Stated goal:
Can you print the records below, starting with the line that contains "Click the SIZE LNFO 尺码信息 heading" and going on through the end of the records, with both ends included and the pictures left out?
──────────
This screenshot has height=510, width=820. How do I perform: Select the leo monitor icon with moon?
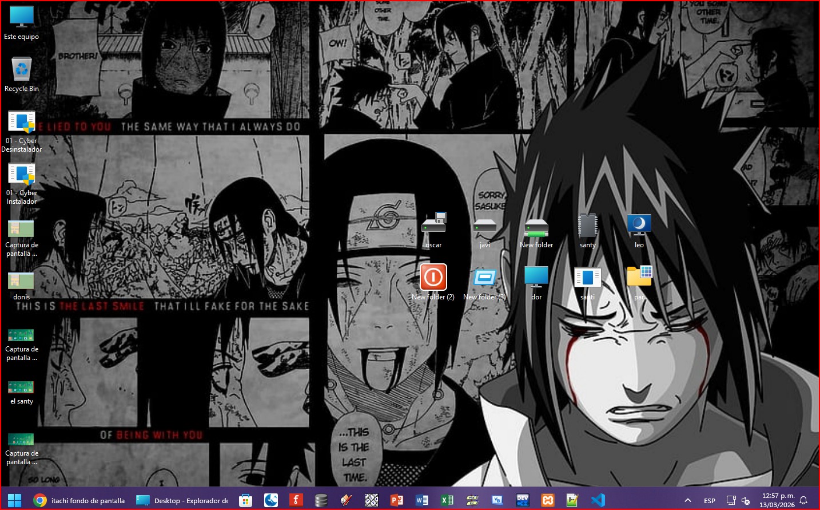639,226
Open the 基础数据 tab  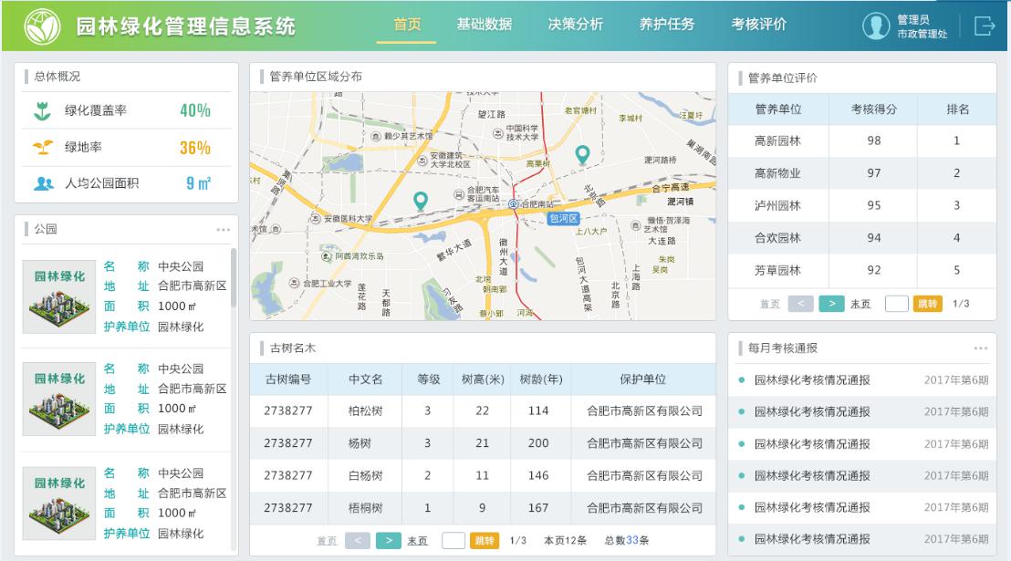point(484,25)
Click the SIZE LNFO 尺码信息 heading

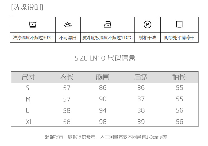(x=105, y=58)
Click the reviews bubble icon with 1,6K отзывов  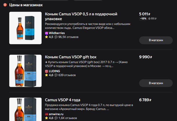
──────────
Exercise result:
Click the SIZE LNFO 尺码信息 heading

(x=105, y=58)
Click the reviews bubble icon with 1,6K отзывов  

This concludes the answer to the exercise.